*PROBLEMA PROPOSTO*
Responda com base no texto sobre moda e identidade:
(a) Em que ano ocorreu a derrota da Armada Espanhola representada no fundo do retrato de Isabel I?
(b) Em que universidade ensina Catarina Moura?
(c) Segundo Catarina Moura, que duas noções distintas a sociedade confunde?

O que vestimos muda quem somos?

Texto de Sofia Teixeira

Na parede da Queen’s House, em Greenwich, Londres, está exposta uma das três versões que chegaram aos nossos dias dos painéis “The Armada Portrait”, onde se vê a rainha Isabel I de Inglaterra sobre um fundo que representa a derrota da Armada Espanhola, em 1588. A monarca usa um vestido estruturado de mangas de balão coberto por pedras preciosas, um rufo (gola rígida) de proporções extravagantes e várias fiadas de pérolas. Tudo nela é uma personificação do poder.

O modo consciente como monarcas, de Isabel I a Luís XIV de França, compreenderam o poder da moda para construir e projetar uma imagem de força e domínio político não são apenas paradigmáticos. “São possivelmente os mais expressivos exemplos históricos da construção de ‘dramatis personae’, personagens trabalhadas estrategicamente de modo a produzir a impressão e influência desejadas”, defende Catarina Moura, professora de Moda na Sociedade Contemporânea, entre outras disciplinas, na Universidade da Beira Interior (UBI).

“nada que se relacione tanto com a construção da identidade deve ser classificado como superficial. A moda pode ser uma forma de empoderamento individual”

Ou seja: há séculos que se sabe intuitivamente que o que vestimos causa uma impressão nos outros que lhes condiciona o comportamento. E, nas últimas décadas, têm sido vários os estudos que o mostram: o tipo de roupa usado pelos estudantes influencia a avaliação dos professores sobre as suas capacidades académicas, os professores que recorrem a roupas formais são vistos como mais inteligentes, as mulheres que trajam de maneira masculina durante uma entrevista de recrutamento têm mais possibilidade de ser contratadas, os vendedores que se vestem bem estimulam as intenções de compra nos potenciais clientes.

Mas, antes da impressão que causa nos outros, a roupa serve um propósito mais estrutural: mostra a nossa identidade. Por isso é um mistério que seja tantas vezes considerada uma preocupação com má fama. Para Catarina Moura, a explicação é simples: vivemos numa sociedade que confunde “superfície” com “superficial”, que são, na verdade, duas noções distintas. “Como a moda trata da aparência – logo, da superfície – a tendência é atribuir-lhe as características que, por norma, se atribuem à superficialidade, classificando-a de fútil, frívola, supérflua ou inútil”, assinala. “Mas essa ‘aparência’ prende-se, em grande medida, com a nossa identidade. E nada que se relacione tão profundamente com a construção da nossa identidade, tanto individual como coletiva, pode ou deve ser classificado como superficial. A moda pode ser uma forma de empoderamento individual.”

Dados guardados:

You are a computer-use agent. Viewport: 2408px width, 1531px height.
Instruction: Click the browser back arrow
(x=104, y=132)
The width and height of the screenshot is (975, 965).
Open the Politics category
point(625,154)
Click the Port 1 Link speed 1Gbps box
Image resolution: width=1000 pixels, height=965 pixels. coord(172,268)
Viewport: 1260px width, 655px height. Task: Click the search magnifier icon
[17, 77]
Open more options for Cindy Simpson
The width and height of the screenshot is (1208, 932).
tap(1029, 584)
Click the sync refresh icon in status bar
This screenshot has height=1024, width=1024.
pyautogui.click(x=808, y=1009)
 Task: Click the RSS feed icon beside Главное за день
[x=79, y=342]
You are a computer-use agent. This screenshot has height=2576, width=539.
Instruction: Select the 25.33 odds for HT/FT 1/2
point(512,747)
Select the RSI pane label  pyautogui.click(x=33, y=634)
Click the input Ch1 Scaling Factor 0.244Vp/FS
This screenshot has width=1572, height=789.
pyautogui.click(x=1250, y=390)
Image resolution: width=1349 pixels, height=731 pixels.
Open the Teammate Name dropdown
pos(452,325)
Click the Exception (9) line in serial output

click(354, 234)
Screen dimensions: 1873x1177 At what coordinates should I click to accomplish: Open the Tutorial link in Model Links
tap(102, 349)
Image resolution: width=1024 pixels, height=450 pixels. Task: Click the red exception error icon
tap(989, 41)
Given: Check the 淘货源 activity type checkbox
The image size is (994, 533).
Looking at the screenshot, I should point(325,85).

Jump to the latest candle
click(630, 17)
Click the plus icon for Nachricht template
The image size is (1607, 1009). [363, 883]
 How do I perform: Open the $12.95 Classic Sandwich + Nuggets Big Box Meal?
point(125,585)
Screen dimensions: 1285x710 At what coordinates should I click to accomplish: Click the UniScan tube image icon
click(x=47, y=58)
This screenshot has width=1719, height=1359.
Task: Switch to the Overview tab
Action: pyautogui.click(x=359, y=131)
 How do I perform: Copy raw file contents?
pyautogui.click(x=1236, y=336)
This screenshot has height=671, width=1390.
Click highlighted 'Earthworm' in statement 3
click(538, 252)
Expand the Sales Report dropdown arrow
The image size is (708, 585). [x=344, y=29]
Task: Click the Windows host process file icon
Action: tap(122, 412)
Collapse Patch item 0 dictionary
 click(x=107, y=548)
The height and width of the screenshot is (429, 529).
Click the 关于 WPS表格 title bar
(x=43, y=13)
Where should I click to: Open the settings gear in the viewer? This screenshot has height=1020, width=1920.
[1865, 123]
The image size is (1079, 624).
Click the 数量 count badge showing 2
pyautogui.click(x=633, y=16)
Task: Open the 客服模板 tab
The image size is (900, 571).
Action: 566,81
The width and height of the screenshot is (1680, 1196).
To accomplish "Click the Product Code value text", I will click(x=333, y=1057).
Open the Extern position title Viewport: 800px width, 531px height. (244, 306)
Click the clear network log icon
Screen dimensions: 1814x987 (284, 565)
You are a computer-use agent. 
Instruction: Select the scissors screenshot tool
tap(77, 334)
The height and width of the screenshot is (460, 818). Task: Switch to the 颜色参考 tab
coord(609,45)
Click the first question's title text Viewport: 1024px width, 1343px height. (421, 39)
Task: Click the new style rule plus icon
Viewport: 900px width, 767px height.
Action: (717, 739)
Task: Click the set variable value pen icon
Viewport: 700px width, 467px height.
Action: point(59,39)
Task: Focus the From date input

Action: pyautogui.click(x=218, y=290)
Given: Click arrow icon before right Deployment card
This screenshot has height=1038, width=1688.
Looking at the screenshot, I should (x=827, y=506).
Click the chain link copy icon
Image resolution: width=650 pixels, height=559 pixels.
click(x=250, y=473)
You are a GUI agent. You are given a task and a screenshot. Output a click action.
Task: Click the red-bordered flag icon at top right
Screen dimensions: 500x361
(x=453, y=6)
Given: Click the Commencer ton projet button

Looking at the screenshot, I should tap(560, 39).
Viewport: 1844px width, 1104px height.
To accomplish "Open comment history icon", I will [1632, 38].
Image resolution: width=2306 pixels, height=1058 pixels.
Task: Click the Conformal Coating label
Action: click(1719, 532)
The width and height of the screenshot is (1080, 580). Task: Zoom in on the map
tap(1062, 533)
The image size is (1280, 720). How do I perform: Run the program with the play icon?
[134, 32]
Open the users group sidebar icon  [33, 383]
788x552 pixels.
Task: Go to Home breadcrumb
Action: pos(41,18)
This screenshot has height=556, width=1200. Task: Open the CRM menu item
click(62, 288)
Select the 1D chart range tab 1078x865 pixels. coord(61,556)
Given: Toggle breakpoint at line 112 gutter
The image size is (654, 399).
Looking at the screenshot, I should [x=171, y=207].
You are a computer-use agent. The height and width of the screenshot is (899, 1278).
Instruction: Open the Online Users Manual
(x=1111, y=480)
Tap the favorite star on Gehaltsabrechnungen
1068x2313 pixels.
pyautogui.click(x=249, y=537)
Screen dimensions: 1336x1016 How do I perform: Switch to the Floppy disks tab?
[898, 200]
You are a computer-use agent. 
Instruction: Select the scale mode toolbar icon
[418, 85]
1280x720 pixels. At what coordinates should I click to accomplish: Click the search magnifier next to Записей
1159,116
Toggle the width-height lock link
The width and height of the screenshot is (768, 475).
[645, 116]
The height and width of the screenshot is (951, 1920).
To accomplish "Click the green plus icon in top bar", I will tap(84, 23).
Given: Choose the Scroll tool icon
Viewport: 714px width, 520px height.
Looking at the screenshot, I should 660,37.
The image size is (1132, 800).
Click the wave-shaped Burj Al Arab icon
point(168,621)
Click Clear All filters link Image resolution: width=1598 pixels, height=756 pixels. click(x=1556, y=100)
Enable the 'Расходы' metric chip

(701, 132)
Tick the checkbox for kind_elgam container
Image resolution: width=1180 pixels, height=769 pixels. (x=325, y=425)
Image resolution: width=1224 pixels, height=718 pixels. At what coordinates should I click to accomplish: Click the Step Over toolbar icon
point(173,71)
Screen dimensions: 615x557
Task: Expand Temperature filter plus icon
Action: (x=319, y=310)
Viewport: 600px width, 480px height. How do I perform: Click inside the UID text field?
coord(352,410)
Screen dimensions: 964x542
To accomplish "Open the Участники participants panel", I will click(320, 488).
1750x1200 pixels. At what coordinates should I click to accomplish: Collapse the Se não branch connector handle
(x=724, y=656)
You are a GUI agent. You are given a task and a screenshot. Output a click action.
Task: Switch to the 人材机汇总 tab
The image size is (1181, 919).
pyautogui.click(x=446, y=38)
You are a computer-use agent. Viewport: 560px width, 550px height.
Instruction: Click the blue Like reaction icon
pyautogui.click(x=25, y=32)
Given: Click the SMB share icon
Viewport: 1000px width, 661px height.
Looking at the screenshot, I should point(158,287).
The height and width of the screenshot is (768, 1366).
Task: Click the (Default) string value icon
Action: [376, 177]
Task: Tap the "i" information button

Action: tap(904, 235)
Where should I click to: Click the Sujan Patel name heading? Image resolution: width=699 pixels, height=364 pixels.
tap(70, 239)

*SOLUÇÃO DO PROBLEMA*
(a) Em 1588.
(b) Na Universidade da Beira Interior (UBI).
(c) "Superfície" e "superficial".